Recent advances in Magnetic Resonance Imaging (MRI), a noninvasive imaging technique, have spurred the exploration of poorly understood physiological phenomena in vivo. Applications of MRI vary greatly, from anatomical evaluation to complex functional analysis. The body of this dissertation presents four applications of MRI: 1) investigation of a novel traumatic brain injury (TBI) biomarker, 2) analysis of position-specific head acceleration events on neurometabolic profiles in high school football athletes, 3) the first reporting of neurometabolic changes in middle school football athletes, and 4) a novel application of diffusion-weighted imaging (DWI) to characterize implantable drug-delivery depots (Appendix A).

Magnetic resonance spectroscopy (MRS) is an MRI method used to evaluate the metabolic profiles of tissues.

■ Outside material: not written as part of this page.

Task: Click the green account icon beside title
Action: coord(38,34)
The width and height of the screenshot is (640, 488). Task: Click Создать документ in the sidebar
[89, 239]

Certain brain metabolites (N-acetyl aspartate, myo-inositol, choline, creatine, and glutamate/glutamine) offer unique information regarding brain homeostasis following TBI. When coupled with additional metrics, such as head acceleration events recorded during collision-sport participation, the mechanisms of neurophysiological changes can be further elucidated. Here, player position-specific neurometabolic changes were evaluated in high school and middle school football athletes. Striking differences were noted between linemen and non-linemen as well as high school and middle school athletes.

However, in most clinical cases of TBI, information regarding head acceleration events is unknown and baseline scans are not available.Therefore, it is critical to evaluate candidate biomarkers which increase solely in response to injury. Acrolein, a toxic reactive oxygen species, has been shown to increase following injury to the central nervous system in animal models. Hence, acrolein is a prime TBI biomarker candidate and has been investigated using nuclear magnetic resonance and MRS at 7 Tesla.

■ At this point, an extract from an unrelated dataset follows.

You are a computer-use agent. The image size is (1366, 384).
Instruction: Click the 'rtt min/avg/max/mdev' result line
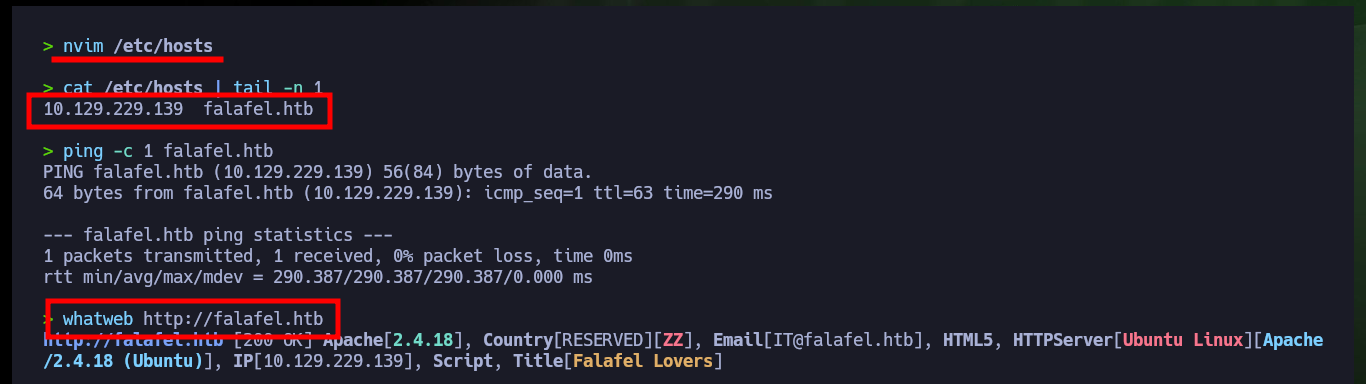click(318, 277)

Applications of MRI are not limited to the brain, or even tissues. Studies have reported that up to 50% of patients fail to take their medications correctly - resulting in disease progression and medication waste. In situ forming implants (ISFIs) offer an alternative to oral dosage regimens but have not been validated in vivo. Using DWI, ISFIs can be characterized noninvasively and their design can be refined, ultimately improving patient outcomes.

Taken together, MRI is powerful tool that can be used to investigate a wide range of physiological questions. Chapters 2-4 will emphasize efforts to improve TBI diagnostics and better understand neurometabolic changes in youth football athletes. Appendix A offers insights into the DWI-guided characterization of in situ forming implants.